Veronica, thank you for being our guest and for that really helpful analysis of Diana.

And a huge congratulations on your thirteenth Ellie Quick Mystery! I had no idea there are so many of them. I have lots of wonderful reading to do to catch up.
-Donna, July 19, 2011

I have been reading your books from the beginning, and look forward to each Ellie book. You are a very observant lady, and I enjoy your writings very much. If I were Diana's therapist, I would suggest that she be the best she could be, instead of competing with her mother's goodness, and failing. I have enjoyed Ellie's spunkiness; Diana seems very disappointed in her inability to rule her mother. Unfortunately, people like Diana rarely end up in therapy. It's to hard and threatening to change. That's my two penny thought.
-Lil Gluckstern, July 19, 2011

That's a fascinating character study. Veronica has created great, vivid story people who seem quite real. Well done!
-DeAnna Julie Dodson, July 19, 2011

I agree, DeAnna, Veronica sets a high standard for all writers to understand our characters as well as she understands hers. I imagine working with them through 13 books would deepen one's understanding, too.
-Donna, July 19, 2011

Hi Veronica
Congratulations on such a succesful series. It's a real problem, isn't? How do nice people end up with horrible kids? The answers to that question can be fascinating.

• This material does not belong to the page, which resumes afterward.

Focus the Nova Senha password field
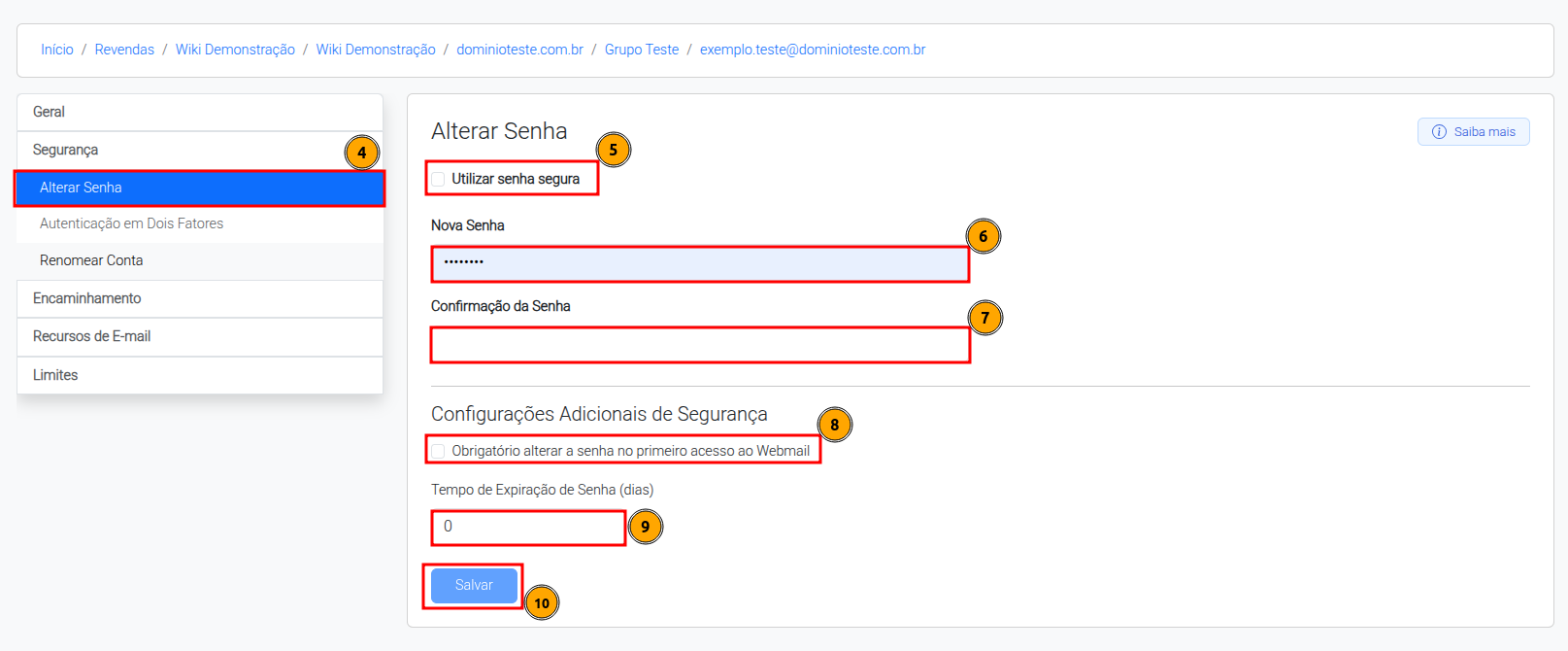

I remember from the first Ellie book how she struggled to turn on the computer as Frank would never let her near it. He was obviously such an overbearing man, it gave a lot of clues to how the relationship would develop.
Congratulations again,
-Dolores Gordon-Smith, July 20, 2011

Veronica here. Thanks for your comments. I like the idea of Diana going into therapy. Recently Thomas suggested she went on an anger management course, but of course she didn't. She never gives up, though, and in this next book she's set her eyes on a different target, and is using Ellie to help her achieve it. I think this time - maybe - Diana will get what she wants. Veronica Heley

-Veronica Heley, July 20, 2011

Oh, Veronica, now you really have our curiosity up. If Diana's plan is going to work out I hope Ellie thinks it's a better one than she usually comes up with.